SET TASKS:
1. Please copy the part of the forum thread from "## Bax* (Dec" to "identify it for me?", word for word.
2. Write out every line of the listing below exactly, omitting the pictures.

SUPPLIED TEXT:
■ ■ ■ ■

# Thanksgiving Bunny Bash



## brendo (Sep 10, 2013)

Happy Thanksgiving everyone!! Me, my brother and some friends had a great time this morning blasting some bunnies! Here is what we were able to bag with plenty of missed shots as well. This is the second time we have done this and I hope to make it a tradition.








[/URL][/IMG]


----------



## Bax* (Dec 14, 2008)

Don't forget to grab a Goob recipe to make use of those bunnies 

Looks like a great time!


----------



## brendo (Sep 10, 2013)

We also saw this owl while we were gearing up and he stuck around for a photo through the phoneskope! I believe it's a great horned owl but I'm not very bird savvy. Can anyone identify it for me?


----------



## Dunkem (May 8, 2012)

I believe you are correct.Nice pile of bunnies.The owl was probobly looking for lunch.


----------



## longbow (Mar 31, 2009)

Dang nice brendo! I loved going out by Locomotive Springs and shooting jacks.


----------



## brendo (Sep 10, 2013)

■ ■ ■ ■

PROVIDED MATERIAL:
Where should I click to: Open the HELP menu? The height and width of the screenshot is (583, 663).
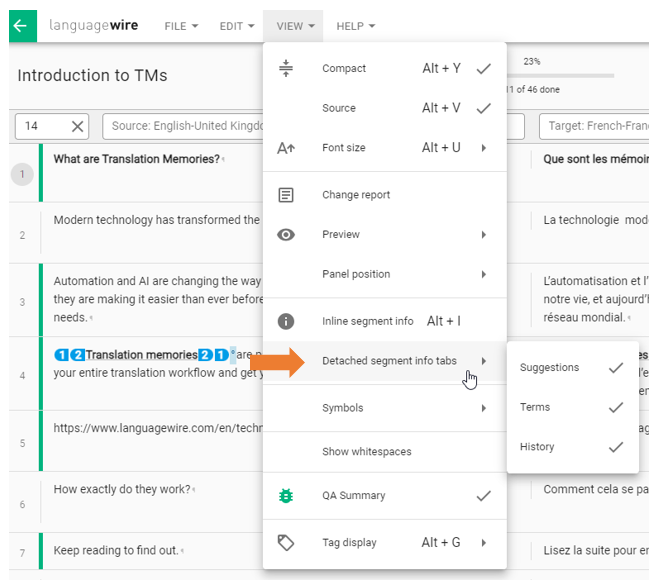[355, 26]
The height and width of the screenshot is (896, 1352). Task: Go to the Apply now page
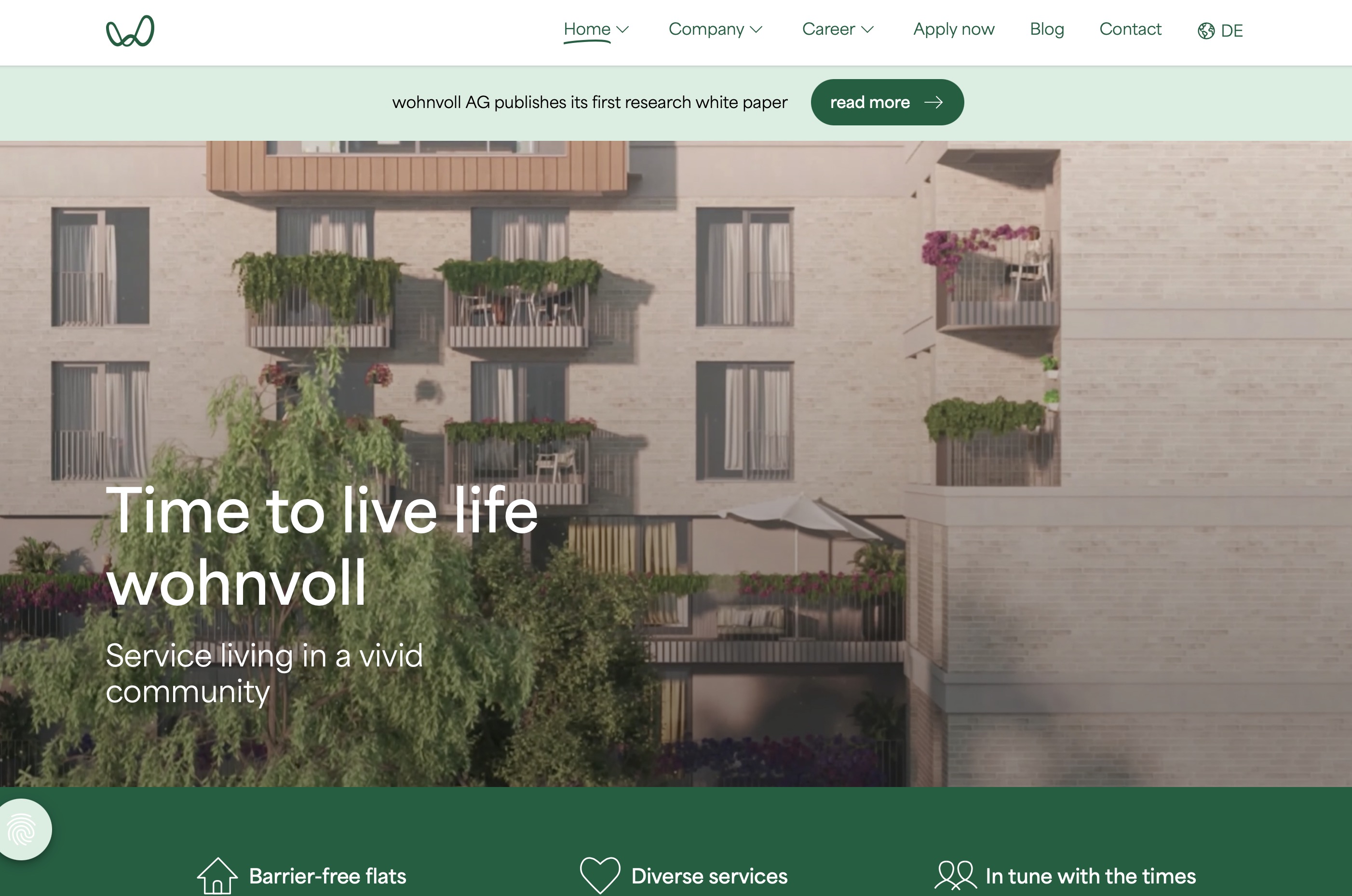(x=954, y=30)
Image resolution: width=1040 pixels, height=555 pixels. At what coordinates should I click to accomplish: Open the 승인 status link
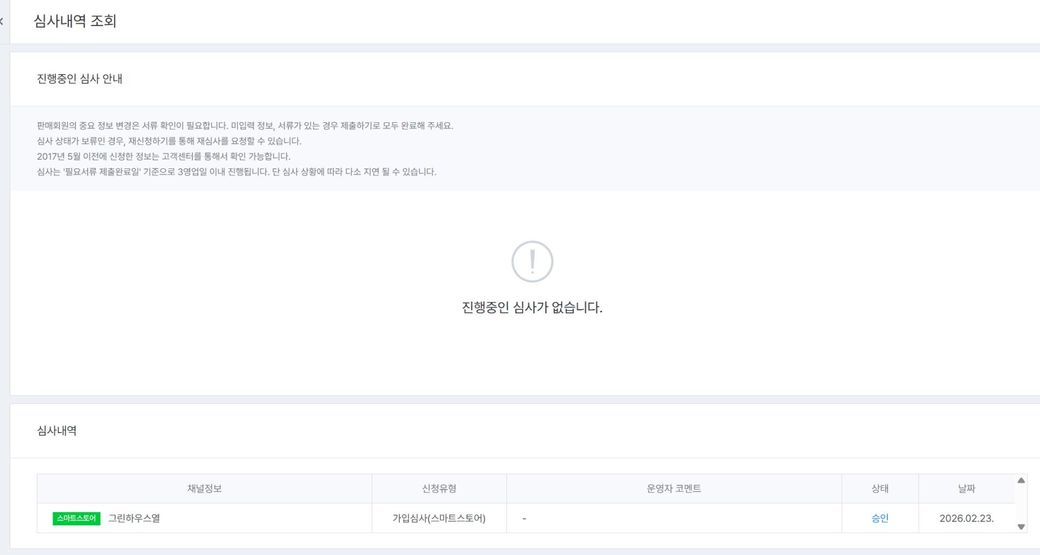point(880,518)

■ ■ ■ ■

LIST OF SOLUTIONS:
1.
## Bax* (Dec 14, 2008)

Don't forget to grab a Goob recipe to make use of those bunnies 

Looks like a great time!


----------



## brendo (Sep 10, 2013)

We also saw this owl while we were gearing up and he stuck around for a photo through the phoneskope! I believe it's a great horned owl but I'm not very bird savvy. Can anyone identify it for me?

2.
Where should I click to: Open the HELP menu? The height and width of the screenshot is (583, 663).
[355, 26]
The height and width of the screenshot is (896, 1352). Task: Go to the Apply now page
(x=954, y=30)
Image resolution: width=1040 pixels, height=555 pixels. At what coordinates should I click to accomplish: Open the 승인 status link
point(880,518)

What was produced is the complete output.